The project will carry out the key tasks of establishing a stakeholder community and conducting an industry survey to ensure all issues of SO2 emissions monitoring are captured and considered. The project will also carry out laboratory and field testing of both the SRM unconditioned and proposed P-AMS conditioned sampling systems in order to determine the SRM performance at the significantly lower levels of SO2 emissions seen today; to provide the SRM unconditioned sampling as a benchmark for comparison; to compare different conditioned sampling systems for P-AMS; and to compare P-AMS against the SRM. The findings will also be considered in terms of the sampling uncertainties impact on the calibration of plant operators instrumentation installed for permanently monitoring emissions in accordance with EN 14181. A modelling tool will also be developed in order to facilitate improved manufacturer design of conditioned sampling systems in the future. All work shall be disseminated via industry and project workshops, peer review publications, uncertainty spreadsheet tools for download and importantly via close interaction with WG16 and other CEN working groups at various stages of standardising methods for measuring various regulated pollutants also reliant on conditioned sampling.

The results from this project will enable all those involved with emissions measurement from stacks to move beyond the state of the art. They will be achieved by carrying out the necessary prenormative work to characterise conditioned sampling approaches in both laboratory and field testing as well as evaluating the performance of unconditioned sampling against the low emission levels seen today. This work will facilitate CEN standardisation activities towards standardising the use of P-AMS affording the accuracy required for enforcement of increasingly stringent emission limits.

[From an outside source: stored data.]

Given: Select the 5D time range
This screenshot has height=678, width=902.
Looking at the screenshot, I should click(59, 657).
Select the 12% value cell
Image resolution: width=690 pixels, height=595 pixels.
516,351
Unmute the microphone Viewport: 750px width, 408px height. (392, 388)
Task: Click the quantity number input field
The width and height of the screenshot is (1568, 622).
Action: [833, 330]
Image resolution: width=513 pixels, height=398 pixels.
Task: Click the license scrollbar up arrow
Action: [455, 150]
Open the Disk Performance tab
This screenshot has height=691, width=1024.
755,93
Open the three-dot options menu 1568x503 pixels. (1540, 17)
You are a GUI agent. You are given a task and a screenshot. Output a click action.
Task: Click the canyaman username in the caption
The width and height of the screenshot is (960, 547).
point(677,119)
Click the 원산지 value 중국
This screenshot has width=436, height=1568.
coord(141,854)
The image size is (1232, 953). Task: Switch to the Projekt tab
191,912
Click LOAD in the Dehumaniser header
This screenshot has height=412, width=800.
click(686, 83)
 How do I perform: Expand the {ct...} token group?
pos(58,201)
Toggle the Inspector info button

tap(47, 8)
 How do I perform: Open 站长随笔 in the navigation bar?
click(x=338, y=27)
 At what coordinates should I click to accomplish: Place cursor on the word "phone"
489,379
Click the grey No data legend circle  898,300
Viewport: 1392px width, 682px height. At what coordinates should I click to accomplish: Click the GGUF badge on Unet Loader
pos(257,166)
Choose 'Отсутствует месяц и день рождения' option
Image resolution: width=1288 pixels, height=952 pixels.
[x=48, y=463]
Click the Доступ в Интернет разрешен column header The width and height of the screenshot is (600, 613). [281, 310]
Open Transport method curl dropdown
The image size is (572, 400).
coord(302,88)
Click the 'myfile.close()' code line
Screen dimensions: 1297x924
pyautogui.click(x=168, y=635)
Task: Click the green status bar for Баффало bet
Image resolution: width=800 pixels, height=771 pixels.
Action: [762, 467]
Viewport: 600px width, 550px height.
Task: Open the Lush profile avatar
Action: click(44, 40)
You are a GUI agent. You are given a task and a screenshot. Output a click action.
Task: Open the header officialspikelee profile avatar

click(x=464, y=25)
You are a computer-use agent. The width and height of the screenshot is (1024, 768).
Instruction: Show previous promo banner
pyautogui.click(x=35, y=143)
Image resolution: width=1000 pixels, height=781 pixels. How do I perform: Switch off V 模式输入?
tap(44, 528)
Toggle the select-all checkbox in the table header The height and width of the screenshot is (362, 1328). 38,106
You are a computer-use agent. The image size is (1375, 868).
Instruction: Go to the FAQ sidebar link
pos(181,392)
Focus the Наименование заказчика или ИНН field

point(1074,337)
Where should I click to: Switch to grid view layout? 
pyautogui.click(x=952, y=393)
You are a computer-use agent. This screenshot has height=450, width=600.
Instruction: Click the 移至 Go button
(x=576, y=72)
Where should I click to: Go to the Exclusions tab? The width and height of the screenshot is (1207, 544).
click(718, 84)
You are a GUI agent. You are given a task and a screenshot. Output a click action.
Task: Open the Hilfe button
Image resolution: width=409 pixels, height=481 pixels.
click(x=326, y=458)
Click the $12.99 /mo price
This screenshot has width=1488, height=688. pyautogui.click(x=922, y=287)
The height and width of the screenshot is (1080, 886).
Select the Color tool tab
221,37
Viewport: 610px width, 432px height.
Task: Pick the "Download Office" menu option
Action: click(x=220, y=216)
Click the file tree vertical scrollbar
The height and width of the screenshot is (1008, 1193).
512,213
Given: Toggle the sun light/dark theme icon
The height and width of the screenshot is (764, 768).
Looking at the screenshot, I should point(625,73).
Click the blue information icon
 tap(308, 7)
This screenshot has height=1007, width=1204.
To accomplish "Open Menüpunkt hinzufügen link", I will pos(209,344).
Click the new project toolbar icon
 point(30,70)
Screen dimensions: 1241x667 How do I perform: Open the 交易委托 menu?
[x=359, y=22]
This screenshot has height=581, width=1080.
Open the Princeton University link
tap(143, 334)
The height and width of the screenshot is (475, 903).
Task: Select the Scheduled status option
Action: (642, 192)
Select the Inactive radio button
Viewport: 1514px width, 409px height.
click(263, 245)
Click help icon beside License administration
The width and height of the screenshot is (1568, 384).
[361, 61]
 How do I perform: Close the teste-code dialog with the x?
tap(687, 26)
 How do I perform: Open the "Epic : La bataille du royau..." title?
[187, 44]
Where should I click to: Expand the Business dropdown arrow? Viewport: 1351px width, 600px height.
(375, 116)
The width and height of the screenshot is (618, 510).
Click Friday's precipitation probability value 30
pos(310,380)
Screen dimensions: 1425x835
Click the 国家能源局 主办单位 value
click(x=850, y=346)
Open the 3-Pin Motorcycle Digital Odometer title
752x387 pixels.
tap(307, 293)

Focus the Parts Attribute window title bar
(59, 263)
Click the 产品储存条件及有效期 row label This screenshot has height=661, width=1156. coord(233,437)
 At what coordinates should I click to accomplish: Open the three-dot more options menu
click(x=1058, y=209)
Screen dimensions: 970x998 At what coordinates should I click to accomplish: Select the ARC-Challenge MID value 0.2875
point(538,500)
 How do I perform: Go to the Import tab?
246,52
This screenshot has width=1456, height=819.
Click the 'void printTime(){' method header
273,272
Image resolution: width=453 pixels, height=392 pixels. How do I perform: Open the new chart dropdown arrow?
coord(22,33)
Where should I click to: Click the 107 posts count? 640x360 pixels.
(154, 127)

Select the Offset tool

The project will lead to benefits to the following stakeholders:

Standardisation community: Work to develop and characterise conditioned sampling, allowing robust development of the SO2 Technical Specification under CEN / TC 264 / WG16, will provide a necessary step towards the elevation to an EN level standard.

Plant operators: Stack testing organisations will have improved monitoring tools allowing more accurate calibration of permanently installed emission monitoring equipment complying with directive uncertainty requirements for SO2.

National regulators: Development of measurement capability will enable enforcement of increasingly stringent emission limits under the IED and, in the future, under the proposed Medium Combustion Plant directive.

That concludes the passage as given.